​Explosive-strength Training Improves 5-km Running Time by Improving Running Economy and Muscle Power

Explosive-strength Training Improves 5-km Running Time by Improving Running Economy and Muscle Power



Incorporating a specific type of strength training, explosive-strength training into a endurance oriented individual may enhance neural adaptations, such as motor unit recruitment. Though VO2max, is commonly used to predict endurance performance, running economy (RE), and motor unit recruitment are anaerobic characteristics that may further differentiate well-trained endurance athletes. Previous literature demonstrates that heavy resistance training has been shown to increase endurance performance in untrained individuals. Paavolainen et al., 1999 investigated the responses and adaptations of explosive-strength training incorporated with endurance training on 5-km running performance, aerobic power, RE, several neuromuscular parameters, and overall muscle power.

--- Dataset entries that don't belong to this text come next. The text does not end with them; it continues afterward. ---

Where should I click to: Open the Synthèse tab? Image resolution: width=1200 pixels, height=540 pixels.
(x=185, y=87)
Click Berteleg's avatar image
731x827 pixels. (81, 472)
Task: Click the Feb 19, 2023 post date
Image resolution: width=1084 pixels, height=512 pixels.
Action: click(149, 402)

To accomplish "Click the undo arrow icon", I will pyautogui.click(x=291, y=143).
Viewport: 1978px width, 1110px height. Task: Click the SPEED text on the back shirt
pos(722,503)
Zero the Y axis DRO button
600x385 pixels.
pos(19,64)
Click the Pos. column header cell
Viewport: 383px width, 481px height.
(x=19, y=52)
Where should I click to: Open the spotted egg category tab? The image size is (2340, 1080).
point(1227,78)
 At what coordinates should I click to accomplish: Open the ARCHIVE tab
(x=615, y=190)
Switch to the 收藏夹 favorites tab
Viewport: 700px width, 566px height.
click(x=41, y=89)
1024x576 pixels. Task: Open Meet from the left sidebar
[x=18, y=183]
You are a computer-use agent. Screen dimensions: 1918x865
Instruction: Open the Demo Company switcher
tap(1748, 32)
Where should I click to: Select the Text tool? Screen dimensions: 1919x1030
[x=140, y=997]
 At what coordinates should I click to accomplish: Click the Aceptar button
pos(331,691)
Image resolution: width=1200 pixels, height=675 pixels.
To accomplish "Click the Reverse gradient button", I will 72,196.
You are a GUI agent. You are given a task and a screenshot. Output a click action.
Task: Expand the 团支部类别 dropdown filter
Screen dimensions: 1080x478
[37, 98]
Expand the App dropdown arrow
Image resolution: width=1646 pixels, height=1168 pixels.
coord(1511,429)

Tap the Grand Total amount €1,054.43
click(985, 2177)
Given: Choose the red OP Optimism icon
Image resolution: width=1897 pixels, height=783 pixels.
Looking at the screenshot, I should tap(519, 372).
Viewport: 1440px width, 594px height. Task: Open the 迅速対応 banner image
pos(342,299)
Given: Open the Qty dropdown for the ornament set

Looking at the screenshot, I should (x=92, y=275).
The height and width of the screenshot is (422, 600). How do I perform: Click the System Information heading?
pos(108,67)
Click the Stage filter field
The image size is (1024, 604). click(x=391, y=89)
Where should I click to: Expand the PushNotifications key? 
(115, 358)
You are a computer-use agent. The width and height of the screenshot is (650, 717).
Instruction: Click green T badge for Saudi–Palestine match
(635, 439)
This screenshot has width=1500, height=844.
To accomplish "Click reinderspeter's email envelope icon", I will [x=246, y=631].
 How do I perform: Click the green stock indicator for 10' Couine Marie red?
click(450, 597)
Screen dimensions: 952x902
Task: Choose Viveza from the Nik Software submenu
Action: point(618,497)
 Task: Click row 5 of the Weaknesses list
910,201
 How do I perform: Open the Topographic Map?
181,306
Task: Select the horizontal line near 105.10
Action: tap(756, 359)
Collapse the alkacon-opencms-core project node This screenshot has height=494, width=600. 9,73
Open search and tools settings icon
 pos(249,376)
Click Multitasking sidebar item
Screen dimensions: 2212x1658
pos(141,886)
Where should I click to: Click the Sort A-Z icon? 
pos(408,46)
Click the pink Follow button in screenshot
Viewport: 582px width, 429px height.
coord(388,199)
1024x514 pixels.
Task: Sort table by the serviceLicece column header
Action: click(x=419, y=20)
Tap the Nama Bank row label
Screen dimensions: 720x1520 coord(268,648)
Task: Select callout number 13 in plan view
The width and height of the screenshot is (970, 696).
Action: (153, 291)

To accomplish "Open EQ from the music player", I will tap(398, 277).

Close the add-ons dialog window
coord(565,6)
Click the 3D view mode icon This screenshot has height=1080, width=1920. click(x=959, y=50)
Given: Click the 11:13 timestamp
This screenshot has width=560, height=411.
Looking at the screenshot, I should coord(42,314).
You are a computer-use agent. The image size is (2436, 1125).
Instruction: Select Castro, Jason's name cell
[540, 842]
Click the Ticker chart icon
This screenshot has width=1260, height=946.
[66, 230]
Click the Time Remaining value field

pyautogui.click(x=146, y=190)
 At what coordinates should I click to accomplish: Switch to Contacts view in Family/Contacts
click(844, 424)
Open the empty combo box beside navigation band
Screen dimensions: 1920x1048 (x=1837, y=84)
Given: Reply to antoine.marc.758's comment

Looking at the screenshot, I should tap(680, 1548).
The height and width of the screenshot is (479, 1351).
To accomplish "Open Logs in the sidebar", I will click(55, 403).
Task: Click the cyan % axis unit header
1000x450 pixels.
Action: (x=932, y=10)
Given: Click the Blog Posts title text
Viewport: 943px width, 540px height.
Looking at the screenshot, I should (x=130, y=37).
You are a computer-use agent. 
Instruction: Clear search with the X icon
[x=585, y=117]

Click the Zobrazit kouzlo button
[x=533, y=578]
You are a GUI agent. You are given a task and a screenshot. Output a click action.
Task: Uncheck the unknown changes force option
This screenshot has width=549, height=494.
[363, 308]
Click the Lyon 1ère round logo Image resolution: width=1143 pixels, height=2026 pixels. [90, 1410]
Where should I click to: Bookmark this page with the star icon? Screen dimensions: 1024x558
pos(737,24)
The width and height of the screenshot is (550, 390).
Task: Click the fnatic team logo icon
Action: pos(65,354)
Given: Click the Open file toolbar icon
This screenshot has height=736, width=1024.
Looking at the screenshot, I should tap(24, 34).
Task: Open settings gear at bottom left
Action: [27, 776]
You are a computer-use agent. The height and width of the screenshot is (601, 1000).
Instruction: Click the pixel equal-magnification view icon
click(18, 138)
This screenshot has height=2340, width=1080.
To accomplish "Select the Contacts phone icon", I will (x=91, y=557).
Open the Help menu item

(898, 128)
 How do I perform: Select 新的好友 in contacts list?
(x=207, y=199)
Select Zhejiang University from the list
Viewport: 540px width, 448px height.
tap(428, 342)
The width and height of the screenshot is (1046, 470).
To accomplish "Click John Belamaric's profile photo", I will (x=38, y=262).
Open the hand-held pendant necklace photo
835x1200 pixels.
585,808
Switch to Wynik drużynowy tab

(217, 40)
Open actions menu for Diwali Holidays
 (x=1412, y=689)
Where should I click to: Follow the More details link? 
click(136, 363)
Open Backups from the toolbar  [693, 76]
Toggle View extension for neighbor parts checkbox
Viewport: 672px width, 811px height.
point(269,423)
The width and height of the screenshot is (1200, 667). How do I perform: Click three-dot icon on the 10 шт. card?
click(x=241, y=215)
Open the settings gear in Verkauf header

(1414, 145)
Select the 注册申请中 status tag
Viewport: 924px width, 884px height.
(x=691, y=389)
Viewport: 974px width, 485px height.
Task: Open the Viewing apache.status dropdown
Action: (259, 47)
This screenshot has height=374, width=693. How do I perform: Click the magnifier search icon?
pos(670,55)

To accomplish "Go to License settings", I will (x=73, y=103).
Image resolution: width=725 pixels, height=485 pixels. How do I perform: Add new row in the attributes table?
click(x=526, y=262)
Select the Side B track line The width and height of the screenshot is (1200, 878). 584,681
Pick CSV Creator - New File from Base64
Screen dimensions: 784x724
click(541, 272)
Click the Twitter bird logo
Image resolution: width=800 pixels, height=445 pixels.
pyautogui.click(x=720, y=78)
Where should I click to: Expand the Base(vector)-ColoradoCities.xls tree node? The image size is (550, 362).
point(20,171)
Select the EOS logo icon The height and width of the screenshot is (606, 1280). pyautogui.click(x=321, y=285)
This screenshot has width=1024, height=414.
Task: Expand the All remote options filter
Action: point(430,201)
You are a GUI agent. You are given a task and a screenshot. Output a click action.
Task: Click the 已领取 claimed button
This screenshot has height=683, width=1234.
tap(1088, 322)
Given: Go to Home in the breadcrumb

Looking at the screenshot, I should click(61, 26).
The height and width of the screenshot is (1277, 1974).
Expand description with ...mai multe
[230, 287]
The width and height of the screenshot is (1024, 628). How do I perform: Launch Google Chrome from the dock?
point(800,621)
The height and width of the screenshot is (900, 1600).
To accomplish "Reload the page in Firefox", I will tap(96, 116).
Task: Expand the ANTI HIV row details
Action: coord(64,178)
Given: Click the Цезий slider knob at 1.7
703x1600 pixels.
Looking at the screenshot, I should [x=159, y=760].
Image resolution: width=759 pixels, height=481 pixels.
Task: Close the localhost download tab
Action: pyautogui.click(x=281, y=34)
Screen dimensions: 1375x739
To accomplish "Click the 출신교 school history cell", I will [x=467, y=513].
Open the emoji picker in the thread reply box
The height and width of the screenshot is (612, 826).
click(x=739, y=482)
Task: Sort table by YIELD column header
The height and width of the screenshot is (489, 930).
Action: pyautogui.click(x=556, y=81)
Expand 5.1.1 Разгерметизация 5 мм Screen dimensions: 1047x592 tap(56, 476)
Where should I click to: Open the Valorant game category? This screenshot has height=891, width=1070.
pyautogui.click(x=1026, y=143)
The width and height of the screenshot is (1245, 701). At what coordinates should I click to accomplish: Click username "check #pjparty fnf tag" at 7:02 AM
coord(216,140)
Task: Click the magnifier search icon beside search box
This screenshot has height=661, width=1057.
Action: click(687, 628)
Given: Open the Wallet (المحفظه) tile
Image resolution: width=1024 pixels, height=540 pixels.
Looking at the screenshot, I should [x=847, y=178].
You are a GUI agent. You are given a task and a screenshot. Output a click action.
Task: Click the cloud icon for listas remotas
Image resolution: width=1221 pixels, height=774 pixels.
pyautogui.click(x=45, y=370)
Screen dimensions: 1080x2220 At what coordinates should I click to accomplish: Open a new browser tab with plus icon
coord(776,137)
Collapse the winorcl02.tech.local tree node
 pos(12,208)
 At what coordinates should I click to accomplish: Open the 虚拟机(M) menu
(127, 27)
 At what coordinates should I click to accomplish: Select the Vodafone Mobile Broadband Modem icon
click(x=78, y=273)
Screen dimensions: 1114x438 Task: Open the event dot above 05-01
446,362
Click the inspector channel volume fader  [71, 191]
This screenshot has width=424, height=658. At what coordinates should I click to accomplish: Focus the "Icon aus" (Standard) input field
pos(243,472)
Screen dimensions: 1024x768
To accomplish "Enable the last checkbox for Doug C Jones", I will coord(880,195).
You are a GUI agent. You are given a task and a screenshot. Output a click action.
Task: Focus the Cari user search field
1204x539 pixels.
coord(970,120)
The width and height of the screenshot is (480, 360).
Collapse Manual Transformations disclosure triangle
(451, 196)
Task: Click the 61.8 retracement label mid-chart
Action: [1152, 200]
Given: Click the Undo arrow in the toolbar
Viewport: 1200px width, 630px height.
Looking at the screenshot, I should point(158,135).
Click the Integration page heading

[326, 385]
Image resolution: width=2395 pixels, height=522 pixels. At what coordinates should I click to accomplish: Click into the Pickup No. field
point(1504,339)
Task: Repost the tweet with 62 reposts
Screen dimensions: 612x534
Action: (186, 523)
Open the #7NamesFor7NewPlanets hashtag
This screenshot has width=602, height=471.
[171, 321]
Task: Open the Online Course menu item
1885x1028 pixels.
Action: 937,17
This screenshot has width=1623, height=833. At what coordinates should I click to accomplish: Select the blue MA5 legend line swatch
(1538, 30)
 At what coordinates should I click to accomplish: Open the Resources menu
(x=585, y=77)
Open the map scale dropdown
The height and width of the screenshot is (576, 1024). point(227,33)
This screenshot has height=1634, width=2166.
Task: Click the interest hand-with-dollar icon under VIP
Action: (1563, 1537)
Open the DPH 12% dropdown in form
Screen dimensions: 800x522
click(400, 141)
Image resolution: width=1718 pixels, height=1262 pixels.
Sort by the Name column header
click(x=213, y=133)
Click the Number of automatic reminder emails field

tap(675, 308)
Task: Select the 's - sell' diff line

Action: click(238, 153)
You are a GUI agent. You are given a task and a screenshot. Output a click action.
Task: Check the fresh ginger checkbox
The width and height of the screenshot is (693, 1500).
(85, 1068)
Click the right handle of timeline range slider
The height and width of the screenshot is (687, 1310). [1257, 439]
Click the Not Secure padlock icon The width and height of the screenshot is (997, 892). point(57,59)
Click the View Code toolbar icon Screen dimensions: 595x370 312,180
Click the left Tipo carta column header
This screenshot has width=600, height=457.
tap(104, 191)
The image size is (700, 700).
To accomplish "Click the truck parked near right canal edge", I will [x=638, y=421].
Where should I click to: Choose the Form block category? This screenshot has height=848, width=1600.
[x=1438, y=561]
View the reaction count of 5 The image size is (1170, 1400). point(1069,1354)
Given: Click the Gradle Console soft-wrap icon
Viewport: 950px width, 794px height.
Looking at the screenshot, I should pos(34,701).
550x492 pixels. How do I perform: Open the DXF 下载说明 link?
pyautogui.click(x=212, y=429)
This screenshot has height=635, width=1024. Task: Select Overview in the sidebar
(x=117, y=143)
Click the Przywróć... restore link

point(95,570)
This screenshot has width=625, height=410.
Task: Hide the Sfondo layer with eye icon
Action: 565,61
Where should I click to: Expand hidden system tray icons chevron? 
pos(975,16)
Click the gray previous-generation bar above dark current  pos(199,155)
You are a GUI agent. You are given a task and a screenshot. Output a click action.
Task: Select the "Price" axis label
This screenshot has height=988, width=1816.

Participants were divided into an experimental group (E) consisting of 10 and a control group (C) of 8 individuals, with no less than 5 years of experience. Using a 9-wk training protocol, combining sprints and explosive-based exercises with cross country or road running (<84%) and similar circuit training regimens of abdominal and leg exercises. The results indicated a decreased 5km run time, a decreased contact time, and constant velocity per lap also had significantly decreased after training. Also significant group-by-training were found in RE and Vmart, and VO2max-demand. Contrary, only the C group had presented an increase in VO2max when compared with group E.

When analyzing the training regiment, the researchers employed maximal velocity contractions with limited weight bearing activity. Though aiming to assess both aerobic and anaerobic characteristics, the utilization of heavier loads may have attenuated these responses. Incorporating more strength training related exercises for these highly trained endurance athletes may have also demonstrated elevated differences between groups. As explained in the discussion portion, it seemed the explosive-training protocol did not seem to have a significant effect on endurance performance. Possibly incorporating more strength training sessions per week, could have presented greater effects but with the limitation that endurance performance could decrease as a result.

The parameters assessed, were crucial and appropriate for the intended anaerobic-related adaptations. The investigators also clarified that EMG activity was not recorded, which could lend greater understanding into the proposed neurological adaptations.  Along with assessing the difference of the characteristics, analyzing correlations between differing adaptations allowed for researchers to support and propose reasoning behind their hypothesis.